Credit card and other nondeposit fees were $17.5 million for 1998, an increase
of $1.8 million or 11.4% over 1997. Credit cards accounted for $1.2 million of
the increase. Asset sale gains increased $6.3 million over last year, with a
$2.8 million gain on the sale of a branch building in Illinois, and a $3.0
million gain on the sale of an affinity credit card portfolio.

Investment securities gains for 1998 were $6.8 million, up from $2.5 million
in operating investment gains for 1997. In the fourth quarter of 1997, the
Corporation hedged certain agency issued zero-coupon bonds held by FFB by
executing various interest rate futures contracts. In the first quarter of
1998, these contracts were closed and the zero coupon bonds were sold. As a
result, a net gain of $5.1 million was recognized. See also the discussion
under "Interest Rate Risk" and Note 5 of the notes to consolidated financial
statements.

The Corporation made a $100 million investment in bank-owned life insurance in
October 1998 which contributed $1.2 million to 1998 NII, and is included in
other NII. Despite increases in deposit balances, service charges on deposits
decreased $445,000 and retail commission income (which includes commissions
from insurance product sales, equity brokerage product sales, and the sale of
annuities ) was down $621,000.


17


The merger, integration, and other one-time charges consist of writedowns
taken to record other than temporary impairment of value of securities.
Concurrent with the 1997 consummation of the FFC merger, the Corporation
transferred all nonagency mortgage-related securities and an agency security,
with a combined amortized cost of $251.9 million, from securities HTM to
securities AFS. These mortgage-related securities were transferred to maintain
the existing interest rate risk position and credit risk policy of the
Corporation.

Concurrent with the transfer, the Corporation recorded a $32.5 million pre-tax
charge to earnings relative to one agency security with an amortized cost of
$130.6 million.

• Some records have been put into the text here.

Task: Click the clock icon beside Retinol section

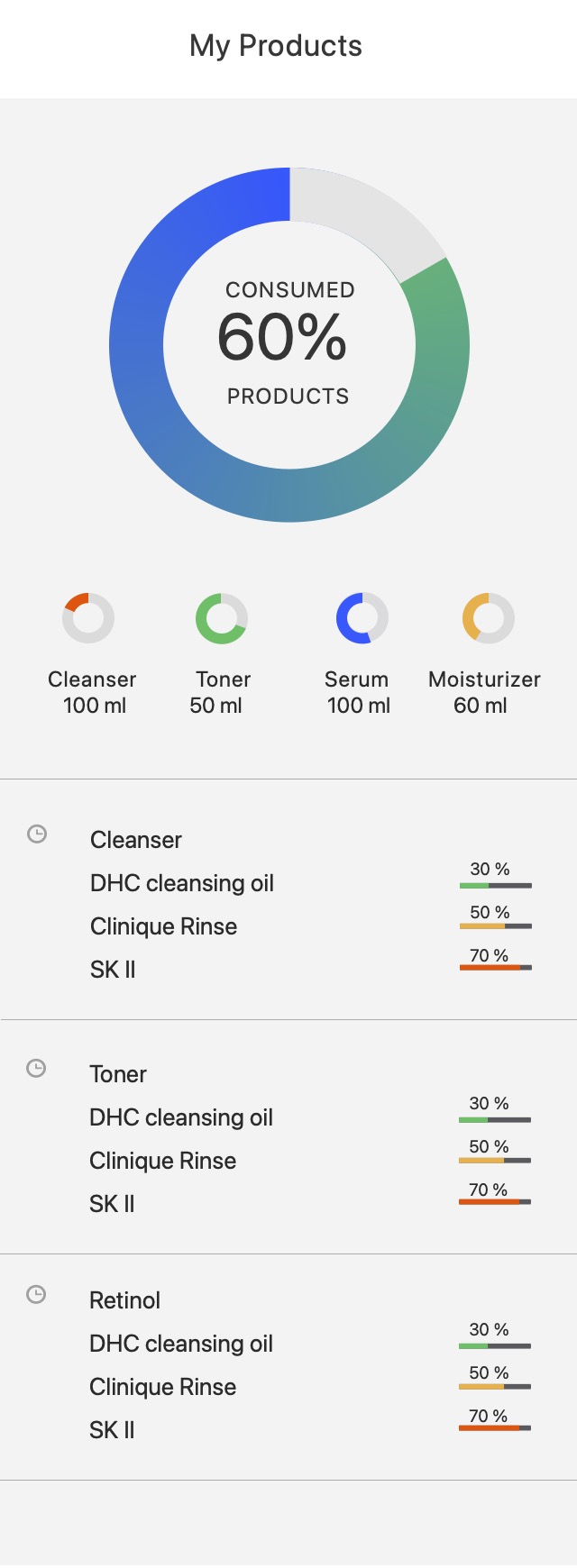Action: click(x=36, y=1294)
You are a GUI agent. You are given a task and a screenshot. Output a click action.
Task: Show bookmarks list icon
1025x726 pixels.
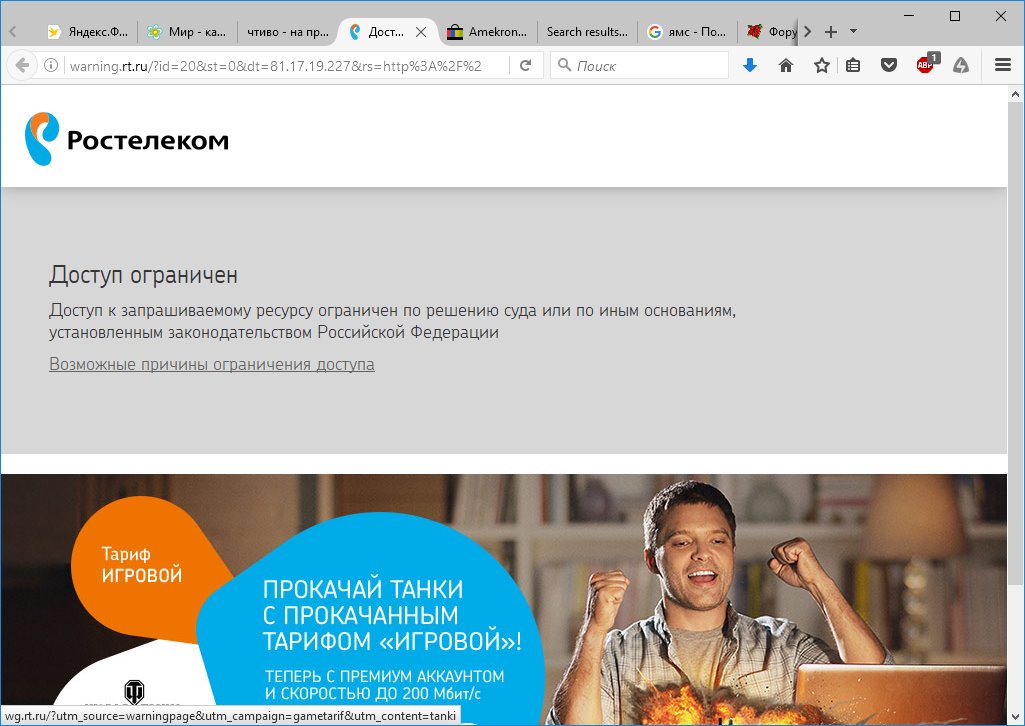[853, 65]
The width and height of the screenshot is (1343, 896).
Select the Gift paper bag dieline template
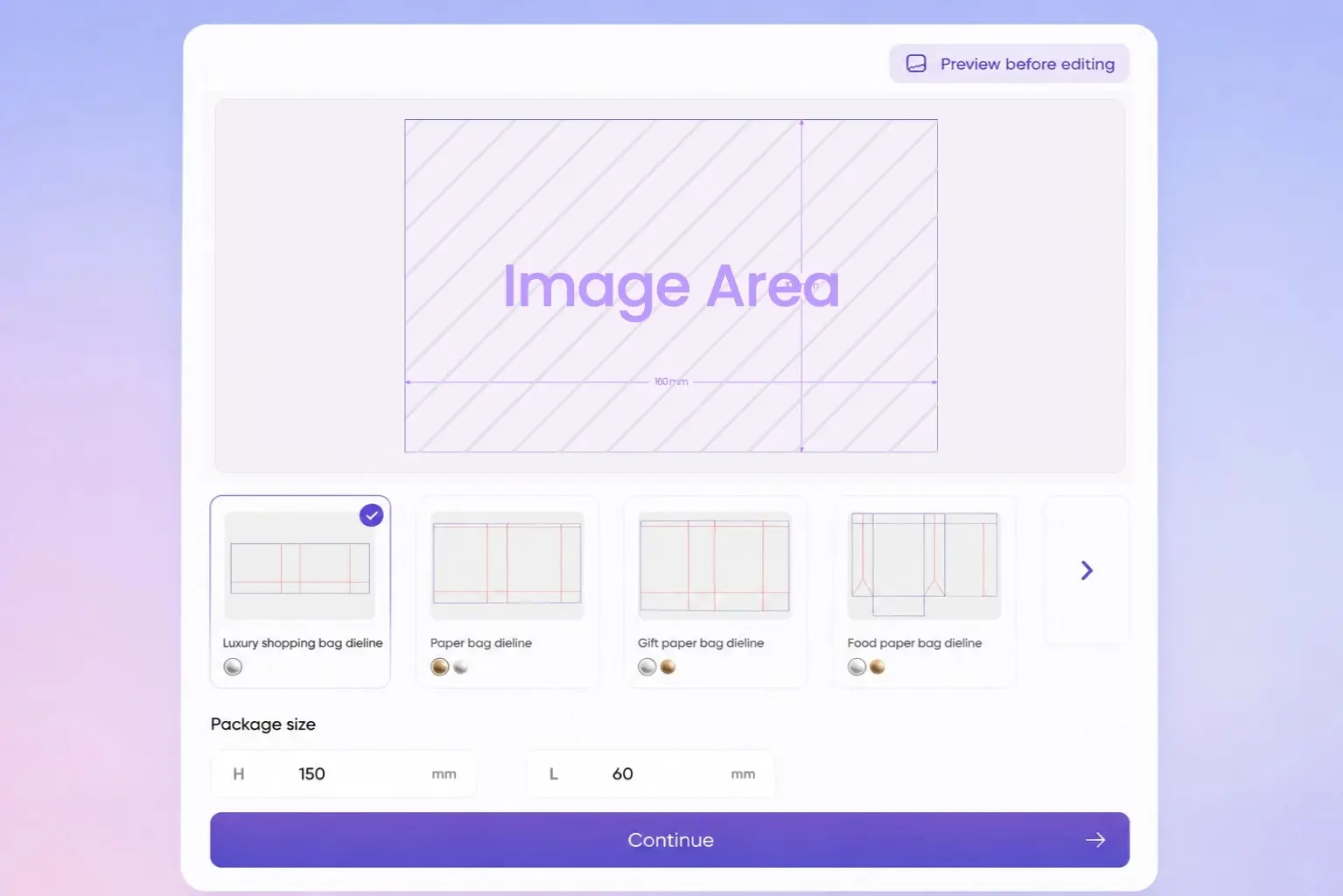click(x=715, y=592)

Management recorded this other than temporary impairment of
value in the fourth quarter of 1997. This security is highly complex,
comprised of multiple cash flows predominated by an inverse floater tied to
LIBOR, for which stress tests indicate that the cash flows are volatile in
higher interest rate environments. The estimated fair value of this security
at the time of the other than temporary impairment charge was based on quoted
prices of instruments with similar characteristics and cash flow valuation
techniques.

Additionally, the Corporation recorded a $2.8 million pre-tax charge on other
nonagency mortgage-related securities that were transferred to securities AFS,
with an amortized cost of $18.9 million, to reflect an other than temporary
impairment of value in the fourth quarter of 1997. These securities were
subsequently sold with no additional loss in January 1998.

Noninterest Expense

Total noninterest expense ("NIE") for 1998 was $295.0 million, a $23.0 million
or 8.4% increase over 1997 operating NIE (excluding merger, integration, and
other one-time charges). Personnel expense accounts for 62% of this increase,
up $14.2 million over 1997. Mortgage servicing rights ("MSRs") amortization
and professional fees are accountable for $9.7 million of the increase, offset
partially by decreases in various other categories, particularly business
development and advertising.

TABLE 7: Noninterest Expense



% Change
From Prior
Years Ended December 31, Year

----------------------------------------

1998 1997 1996 1998 1997
-------- -------- -------- ----- -----
($ in Thousands)

Salaries and employee benefits $148,490 $134,319 $126,696 10.6% 6.0%
Occupancy 20,205 20,296 19,563 (0.4) 3.8
Equipment 13,250 12,600 12,033 5.2 4.7
Data processing 18,714 16,928 15,907 10.6 6.4
Business development and advertising 13,177 15,936 14,754 (17.3) 8.0
Stationery and supplies 6,858 5,532 5,030 24.0 10.0
FDIC expense 3,267 3,284 9,675 (0.5) (66.1)
Professional fees 9,709 6,294 5,246 54.3 20.0
Other 61,315 56,837 51,322 7.9 10.7
----------------------------------------
Total noninterest expense
(operating) 294,985 272,026 260,226 8.4 4.5
Merger, integration, and other one-
time charges -- 51,622 33,005 N/M N/M
----------------------------------------
Total noninterest expense $294,985 $323,648 $293,231 (8.9)% 10.4%
========================================

N/M=not meaningful

Salaries and employee benefits increased $14.2 million or 10.6% compared to
1997. This category continues to be the largest component of NIE, representing
50.3%, 49.4%, and 48.7% of operating expenses in 1998, 1997, and 1996,
respectively. The increase in 1998 was comprised of higher salary expenses of
$11.8 million and higher fringe benefit costs of $2.4 million. The increase in
salary expense reflects base merit pay increases, variable pay increases
(commissions/incentives), transitional overlapping positions as support
functions were being centralized, and new positions added. The fringe benefit
increase is attributable to FICA taxes, pension and profit sharing expenses.
These fringe benefit increases were a result of higher levels of base
compensation. Full-time equivalent employees at December 31, 1998 were 3,965

18


compared to 3,679 at December 31, 1997, of which 130 were from the acquisition
of Citizens. As the Corporation continues to expand to take advantage of
business opportunities and the related revenues, management will continue to
review its significant investment in salaries and employee benefit expenses.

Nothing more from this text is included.